Health & Fitness Expo

This year was our first time to participate in the Health & Fitness Expo as an exhibitor. The increased recognition of the KSI among the Falmouth runners was evident. We had many runners come stop by, and it was such a rewarding experience to have some of them share their personal stories about how they or their family members and friends were saved from exertional heat stroke by the NB Falmouth Road Race medical volunteers.

 

 

At the expo, we also met with this year’s study participants who already participated in a series of laboratory tests at the University of Connecticut in mid-July to early August. These runners were provided with an ingestible thermistor pill, which allow researchers to readily measure their internal body temperature on the day of the race.

 

 

Race Day

Race day for both medical and research volunteers started before dawn on Falmouth Sunday. The research crew set up the morning data collection booth at Lawrence School, which was where all runners met to get on shuttle buses to the starting line in Woods Hole. The research data collection included measurements such as participants’ gastrointestinal temperature, sweat rate, and pre- and post-race blood and urine collection.

 

 

At the medical tent, medical volunteers gathered to review the triage protocol and proper methods for treating exertional heat stroke. Chris Troyanos, Medical Coordinator of the NB Falmouth Road Race, Dr. Jardine and Dr. Robert Davis, the co-medical directors, and Dr.

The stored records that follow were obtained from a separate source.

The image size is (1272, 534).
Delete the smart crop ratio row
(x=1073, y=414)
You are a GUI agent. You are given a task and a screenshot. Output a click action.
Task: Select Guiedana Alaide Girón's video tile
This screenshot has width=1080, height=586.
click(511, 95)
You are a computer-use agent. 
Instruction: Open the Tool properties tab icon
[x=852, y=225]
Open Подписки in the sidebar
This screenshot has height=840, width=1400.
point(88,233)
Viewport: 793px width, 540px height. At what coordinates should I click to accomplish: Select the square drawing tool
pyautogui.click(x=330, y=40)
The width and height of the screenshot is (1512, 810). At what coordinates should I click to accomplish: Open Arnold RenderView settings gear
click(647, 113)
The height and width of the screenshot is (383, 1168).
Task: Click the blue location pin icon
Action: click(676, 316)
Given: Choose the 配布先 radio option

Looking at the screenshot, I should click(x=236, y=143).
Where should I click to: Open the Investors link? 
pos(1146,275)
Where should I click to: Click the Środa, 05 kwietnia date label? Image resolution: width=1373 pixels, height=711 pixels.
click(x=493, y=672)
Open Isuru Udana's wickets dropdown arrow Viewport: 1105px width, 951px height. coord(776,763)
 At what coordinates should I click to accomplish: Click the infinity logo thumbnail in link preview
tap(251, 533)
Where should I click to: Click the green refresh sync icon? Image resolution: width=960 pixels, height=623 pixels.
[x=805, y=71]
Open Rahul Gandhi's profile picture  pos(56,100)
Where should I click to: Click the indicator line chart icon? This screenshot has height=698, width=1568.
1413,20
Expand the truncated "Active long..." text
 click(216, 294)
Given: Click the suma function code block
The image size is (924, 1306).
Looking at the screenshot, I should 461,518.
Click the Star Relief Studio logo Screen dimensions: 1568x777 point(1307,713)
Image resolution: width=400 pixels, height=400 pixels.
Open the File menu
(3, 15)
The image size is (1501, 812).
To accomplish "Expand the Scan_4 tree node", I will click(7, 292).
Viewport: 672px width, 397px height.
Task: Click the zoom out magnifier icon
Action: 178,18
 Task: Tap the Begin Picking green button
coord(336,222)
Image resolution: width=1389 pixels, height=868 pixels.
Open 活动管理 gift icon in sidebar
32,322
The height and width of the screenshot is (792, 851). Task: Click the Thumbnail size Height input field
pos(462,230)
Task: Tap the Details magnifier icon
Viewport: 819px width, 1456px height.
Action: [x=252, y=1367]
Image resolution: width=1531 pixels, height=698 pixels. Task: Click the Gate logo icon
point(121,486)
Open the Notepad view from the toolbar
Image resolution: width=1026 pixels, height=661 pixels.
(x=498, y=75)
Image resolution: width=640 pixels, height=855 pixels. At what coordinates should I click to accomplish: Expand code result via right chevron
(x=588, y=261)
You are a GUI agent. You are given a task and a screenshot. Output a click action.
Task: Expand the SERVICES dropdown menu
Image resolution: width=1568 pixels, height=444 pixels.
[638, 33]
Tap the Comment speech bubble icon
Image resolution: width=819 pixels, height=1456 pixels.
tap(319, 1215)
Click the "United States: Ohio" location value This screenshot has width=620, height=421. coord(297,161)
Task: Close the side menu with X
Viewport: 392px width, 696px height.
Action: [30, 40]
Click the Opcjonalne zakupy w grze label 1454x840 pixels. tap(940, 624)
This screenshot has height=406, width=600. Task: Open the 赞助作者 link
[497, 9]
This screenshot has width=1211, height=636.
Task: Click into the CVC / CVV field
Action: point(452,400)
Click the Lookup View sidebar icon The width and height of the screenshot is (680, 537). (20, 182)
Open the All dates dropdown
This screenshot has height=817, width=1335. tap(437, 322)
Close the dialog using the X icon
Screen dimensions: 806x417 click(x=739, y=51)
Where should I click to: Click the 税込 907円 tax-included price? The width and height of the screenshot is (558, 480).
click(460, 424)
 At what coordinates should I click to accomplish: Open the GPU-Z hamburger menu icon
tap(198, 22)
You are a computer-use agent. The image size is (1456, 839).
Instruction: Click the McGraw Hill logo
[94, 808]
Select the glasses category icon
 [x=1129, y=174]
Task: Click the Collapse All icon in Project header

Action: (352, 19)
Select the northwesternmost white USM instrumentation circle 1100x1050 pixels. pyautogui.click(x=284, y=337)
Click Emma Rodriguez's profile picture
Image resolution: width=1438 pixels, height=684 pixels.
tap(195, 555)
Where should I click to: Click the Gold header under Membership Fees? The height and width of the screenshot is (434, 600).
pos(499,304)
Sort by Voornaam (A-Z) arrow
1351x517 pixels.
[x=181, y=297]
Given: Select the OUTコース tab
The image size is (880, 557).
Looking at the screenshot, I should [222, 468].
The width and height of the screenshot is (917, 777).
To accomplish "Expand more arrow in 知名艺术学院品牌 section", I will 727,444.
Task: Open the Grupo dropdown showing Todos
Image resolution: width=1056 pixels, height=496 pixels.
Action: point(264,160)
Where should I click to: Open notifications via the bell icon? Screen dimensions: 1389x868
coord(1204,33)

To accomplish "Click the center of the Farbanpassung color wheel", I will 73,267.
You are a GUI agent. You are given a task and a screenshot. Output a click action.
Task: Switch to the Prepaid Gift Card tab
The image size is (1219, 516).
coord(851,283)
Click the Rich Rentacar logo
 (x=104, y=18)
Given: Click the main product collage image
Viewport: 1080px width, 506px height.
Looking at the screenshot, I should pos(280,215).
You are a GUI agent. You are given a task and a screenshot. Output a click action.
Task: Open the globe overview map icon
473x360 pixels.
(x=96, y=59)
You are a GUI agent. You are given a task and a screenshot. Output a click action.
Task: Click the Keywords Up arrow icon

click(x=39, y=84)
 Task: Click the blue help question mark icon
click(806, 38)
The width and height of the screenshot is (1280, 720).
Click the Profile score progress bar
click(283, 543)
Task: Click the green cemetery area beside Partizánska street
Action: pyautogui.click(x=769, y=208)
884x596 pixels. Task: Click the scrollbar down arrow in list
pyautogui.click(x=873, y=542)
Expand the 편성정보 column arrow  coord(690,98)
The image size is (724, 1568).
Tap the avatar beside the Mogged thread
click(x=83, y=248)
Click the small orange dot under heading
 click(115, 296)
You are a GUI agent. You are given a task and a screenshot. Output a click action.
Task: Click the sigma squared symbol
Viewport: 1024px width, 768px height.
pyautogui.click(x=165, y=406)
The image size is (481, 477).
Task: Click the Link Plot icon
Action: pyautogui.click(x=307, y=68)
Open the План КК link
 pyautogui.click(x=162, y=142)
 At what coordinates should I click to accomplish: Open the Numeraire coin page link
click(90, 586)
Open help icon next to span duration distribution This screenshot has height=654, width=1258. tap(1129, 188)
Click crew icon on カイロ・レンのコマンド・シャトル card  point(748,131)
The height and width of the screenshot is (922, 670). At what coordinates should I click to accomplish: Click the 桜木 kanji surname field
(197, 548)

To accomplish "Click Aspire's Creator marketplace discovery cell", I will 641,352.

Douglas Casa from KSI lead the group of veteran and novice medical volunteers so that the medical tent was ready for runners who would be finishing the 7.1-mile course in the forecasted warm and humid conditions.

 

 

Findings from the NB Falmouth Road Race study will be analyzed over the course of the next several months and will be prepared for scientific presentations at the National Athletic Trainers’ Association and American College of Sports Medicine annual meetings in 2018.